En junio 2024, el Parlamento Europeo emitió la Directiva sobre Diligencia Debida de las Empresas en Materia de Sostenibilidad, el que entrará en vigor en 2028.

En buena cuenta, el Compliance de los Derechos Humanos abarca derechos fundamentales, normas laborales y las regulaciones que se siguen sumando a favor del medio ambiente, como ejes naturales en el presente siglo. No obstante, la estrategia en que se vienen aprobando las regulaciones recientes contempla extender responsabilidades a las empresas con respecto a su cadena de suministros, o también llamados aliados de negocios, traduciendo esa responsabilidad en su propio sistema de gestión y control interno y extendiéndolo hacia su cadena, sin importar el domicilio o zona de producción de los proveedores.

Lo habíamos abordado en el seminario virtual ofrecido por el Comité en febrero 2022, titulado “De Estándares Voluntarios a Exigencias de Cumplimento Sostenible: Prevención de Riesgos Corporativos” al referirnos al incremento regulatorio y la extensión de la responsabilidad civil de las empresas implican serios riesgos corporativos que estamos viviendo en forma irreversible y acelerada. El formato está claro: diligencia debida en la cadena de suministros.

El problema que en lo personal detecto es que, algunos actores abordan estos desafíos equivocadamente. No se trata de “cumplir” y hacer diligencia debida interna y externa, el Compliance es GESTIÓN DEL CUMPLIMIENTO, no debida diligencia; por lo tanto, la gestión de las empresas y de sus controles requieren de perfeccionarse e IMPLEMENTAR sistémicamente los estándares de gestión en toda la organización y con ello obtener resultados que, a la luz de una auditoría o (recién) una diligencia debida, se logren medir controles, impactos y resultados.
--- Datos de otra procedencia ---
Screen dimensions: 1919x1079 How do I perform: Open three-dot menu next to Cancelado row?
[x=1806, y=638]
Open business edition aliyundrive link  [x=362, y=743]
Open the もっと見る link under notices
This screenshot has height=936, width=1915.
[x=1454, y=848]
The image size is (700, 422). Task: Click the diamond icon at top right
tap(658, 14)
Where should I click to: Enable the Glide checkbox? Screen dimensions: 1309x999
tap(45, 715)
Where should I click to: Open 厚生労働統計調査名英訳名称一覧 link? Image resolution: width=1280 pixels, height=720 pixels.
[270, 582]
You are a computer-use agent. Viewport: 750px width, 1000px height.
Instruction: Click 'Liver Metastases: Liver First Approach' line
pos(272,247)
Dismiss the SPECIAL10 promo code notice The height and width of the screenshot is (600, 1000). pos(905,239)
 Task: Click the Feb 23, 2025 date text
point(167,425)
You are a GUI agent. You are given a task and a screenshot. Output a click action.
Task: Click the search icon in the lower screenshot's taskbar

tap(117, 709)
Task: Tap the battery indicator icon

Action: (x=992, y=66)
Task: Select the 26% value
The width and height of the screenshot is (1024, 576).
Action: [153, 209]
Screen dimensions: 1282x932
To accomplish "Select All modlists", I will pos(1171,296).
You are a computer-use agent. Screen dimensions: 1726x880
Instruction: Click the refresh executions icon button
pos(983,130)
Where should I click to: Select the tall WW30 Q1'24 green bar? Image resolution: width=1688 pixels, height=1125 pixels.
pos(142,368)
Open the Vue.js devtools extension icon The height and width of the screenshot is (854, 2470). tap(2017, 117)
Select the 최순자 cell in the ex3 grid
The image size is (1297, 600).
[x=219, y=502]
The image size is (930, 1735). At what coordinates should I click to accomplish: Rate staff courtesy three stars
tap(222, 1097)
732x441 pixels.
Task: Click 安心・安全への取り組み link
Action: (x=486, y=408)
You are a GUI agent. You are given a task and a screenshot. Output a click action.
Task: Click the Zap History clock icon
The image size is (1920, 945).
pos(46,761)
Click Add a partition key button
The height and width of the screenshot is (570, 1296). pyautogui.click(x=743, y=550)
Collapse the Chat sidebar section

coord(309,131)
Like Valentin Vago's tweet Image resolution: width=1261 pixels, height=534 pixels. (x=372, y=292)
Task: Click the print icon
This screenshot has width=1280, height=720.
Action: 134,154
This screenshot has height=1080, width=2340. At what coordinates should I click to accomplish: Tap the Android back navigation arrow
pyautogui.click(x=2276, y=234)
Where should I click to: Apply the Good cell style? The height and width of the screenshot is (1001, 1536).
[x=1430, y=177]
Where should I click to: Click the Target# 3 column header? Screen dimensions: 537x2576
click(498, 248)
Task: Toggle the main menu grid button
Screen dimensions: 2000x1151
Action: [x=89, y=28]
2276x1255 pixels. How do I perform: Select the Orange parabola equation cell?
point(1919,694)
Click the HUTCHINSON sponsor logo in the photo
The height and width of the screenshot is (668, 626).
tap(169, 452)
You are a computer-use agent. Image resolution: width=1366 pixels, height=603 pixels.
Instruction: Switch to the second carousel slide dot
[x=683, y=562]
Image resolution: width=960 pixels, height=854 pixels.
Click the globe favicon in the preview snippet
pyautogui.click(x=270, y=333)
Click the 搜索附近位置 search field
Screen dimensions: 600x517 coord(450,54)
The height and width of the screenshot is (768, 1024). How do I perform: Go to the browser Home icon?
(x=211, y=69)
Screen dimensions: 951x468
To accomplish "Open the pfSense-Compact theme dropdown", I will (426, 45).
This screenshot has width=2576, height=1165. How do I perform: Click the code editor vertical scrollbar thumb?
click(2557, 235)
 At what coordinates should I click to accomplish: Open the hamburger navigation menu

Adicionalmente a estas reflexiones, se necesita con urgencia precisar estos estándares. Muchas normas recientes apenas mencionan a Principios como si fuesen estándares. Por ejemplo, prohibición del trabajo infantil es un Principio, pero ¿cuáles serían los estándares de gestión que, en su conjunto, asumiríamos que ante las evidencias de alcanzarlos esa empresa ha cumplido con mitigar riesgos de personal menor de edad o incluso, asegurar que no cuentan con menores en su nómina?

En correlación al ejemplo anterior, se tendría que definir cuál es la edad límite, ¿según el país de la empresa principal o la del país del proveedor? De igual modo con los Principios relacionados a no discriminación, horas laborales, horas extras, salario digno, tratamiento de residuos contaminantes, y un amplio etcétera.

Nos encontramos viviendo tiempos en que los desafíos gubernamentales implican aprendizajes en el campo social y ambiental, afectando desafíos empresariales con mayor experiencia, abordados desde inicios del presente siglo, que ameritará un próximo artículo.